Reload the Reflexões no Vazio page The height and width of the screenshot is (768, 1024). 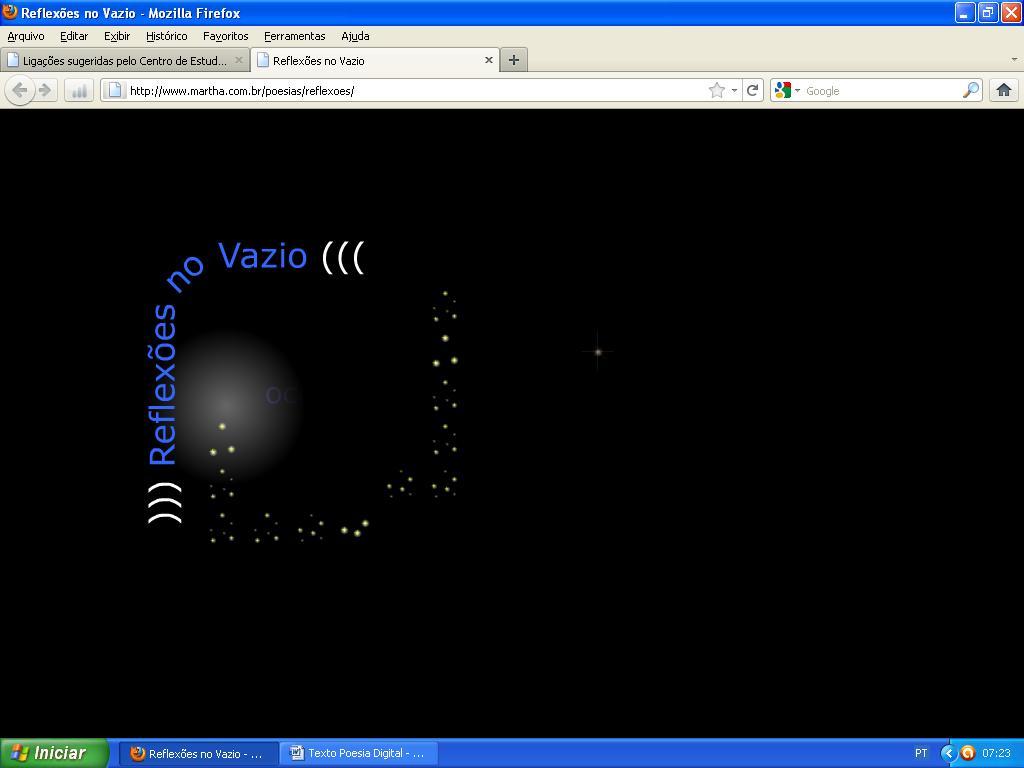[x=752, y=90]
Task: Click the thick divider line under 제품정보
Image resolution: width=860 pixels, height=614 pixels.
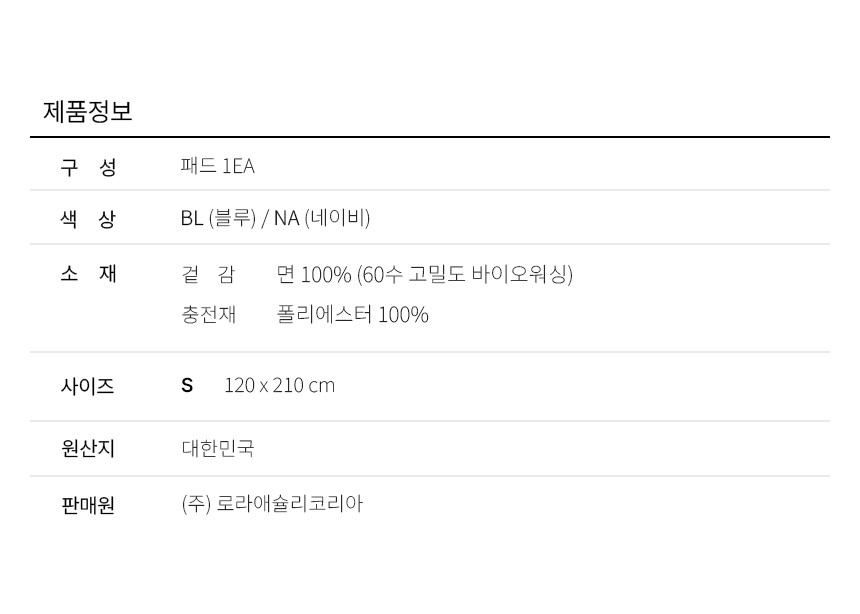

--

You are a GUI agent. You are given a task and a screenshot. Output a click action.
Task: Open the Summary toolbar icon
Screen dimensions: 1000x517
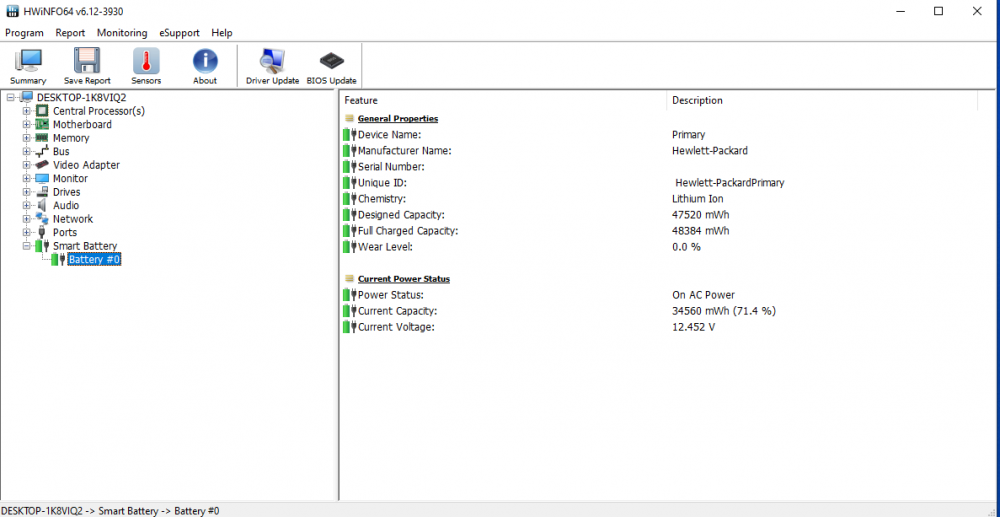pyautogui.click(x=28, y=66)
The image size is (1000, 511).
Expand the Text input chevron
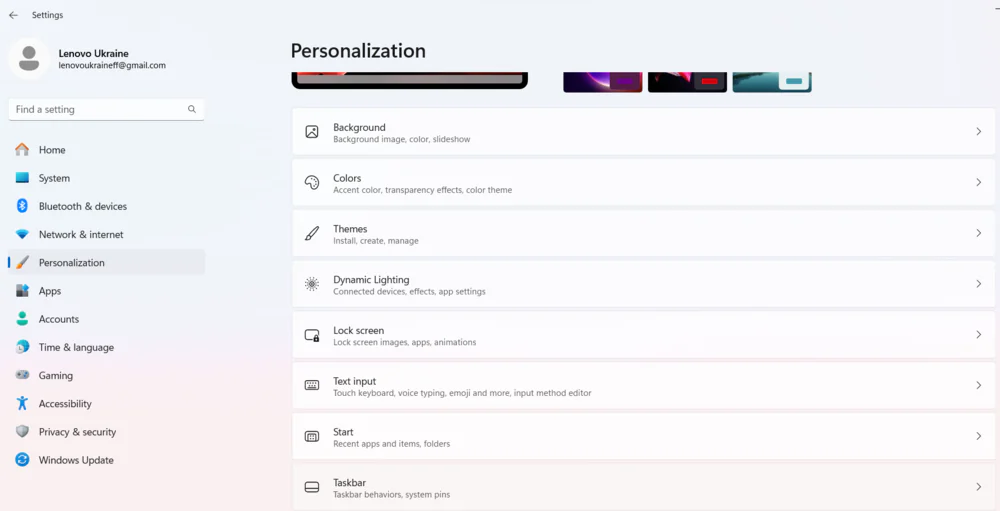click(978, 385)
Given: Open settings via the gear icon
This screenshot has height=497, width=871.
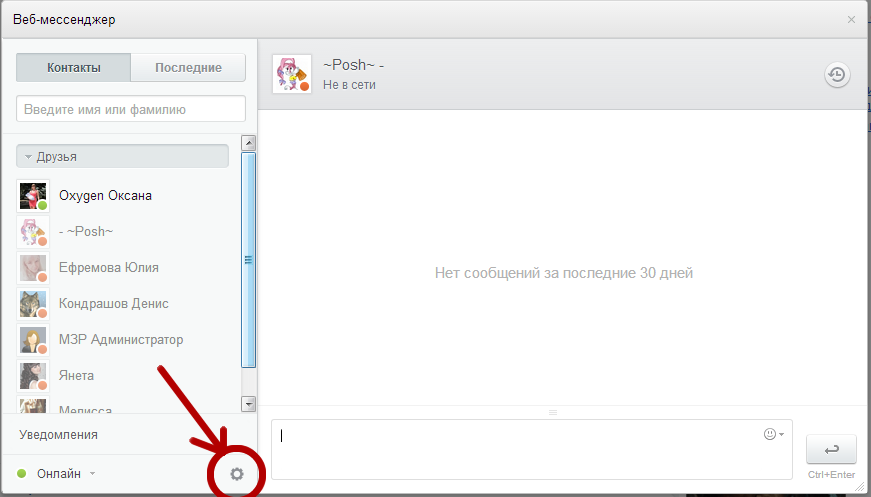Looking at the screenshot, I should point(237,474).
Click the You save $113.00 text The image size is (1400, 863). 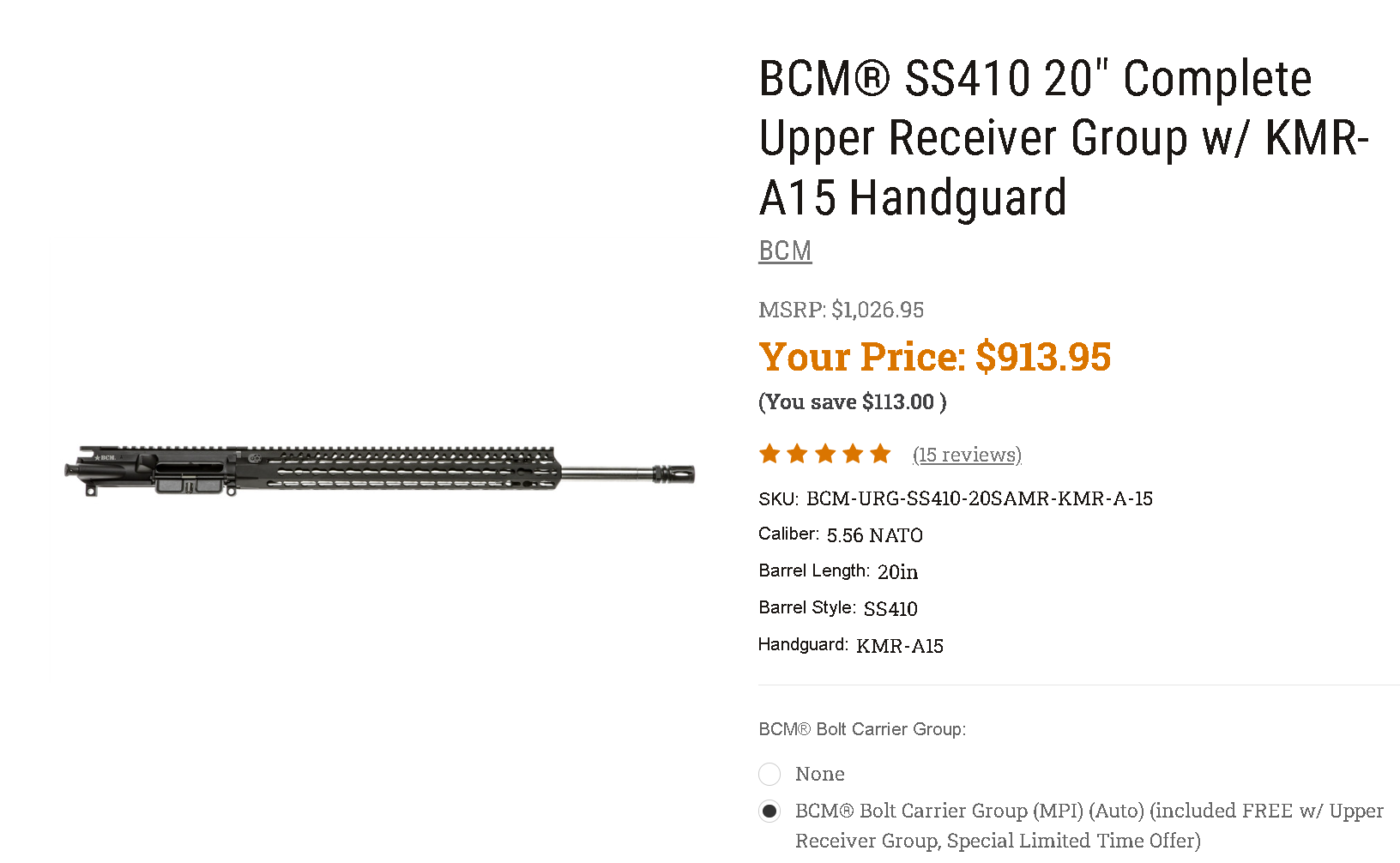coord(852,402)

→ **Exercise directions**
Count every line in the listing above that holds "icon", then report only the count.

→ **Response area**
2